The Burwell School is an American historic site and former school, located in Hillsborough, North Carolina.  It is listed on the National Register of Historic Places and located in the Hillsborough Historic District.

History
The house was first built in 1821 by Captain John Berry, a carpenter in the area. In 1835, Reverend Robert Burwell, his wife, Margaret Anna Burwell, and his two oldest children, Mary and John Bott, moved into the home after the Hillsborough Presbyterian Church bought the property to serve as a parsonage. Living with them was their slave Elizabeth Keckly (then Hobbes), who would as a free woman be known for her association with First Lady Mary Todd Lincoln.

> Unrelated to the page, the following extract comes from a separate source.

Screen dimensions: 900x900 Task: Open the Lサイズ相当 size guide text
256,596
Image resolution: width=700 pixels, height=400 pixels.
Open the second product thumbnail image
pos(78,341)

Two years later, James Webb approached Mrs. Burwell and asked her to educate his daughters. She agreed, and opened a school for young ladies in her home. The school ran from 1837 to 1857, and enrolled more than 200 girls over those twenty years. In 1848, the Burwells hired the home's original builder to expand the home after they purchased it from the church. After Reverend Burwell left his position with the church, he joined the school's teaching staff, which also included several graduates of the program. The Burwell School remained open for 20 years before they shifted their attention to founding a women's college in Charlotte, North Carolina, that evolved to become Queens University of Charlotte.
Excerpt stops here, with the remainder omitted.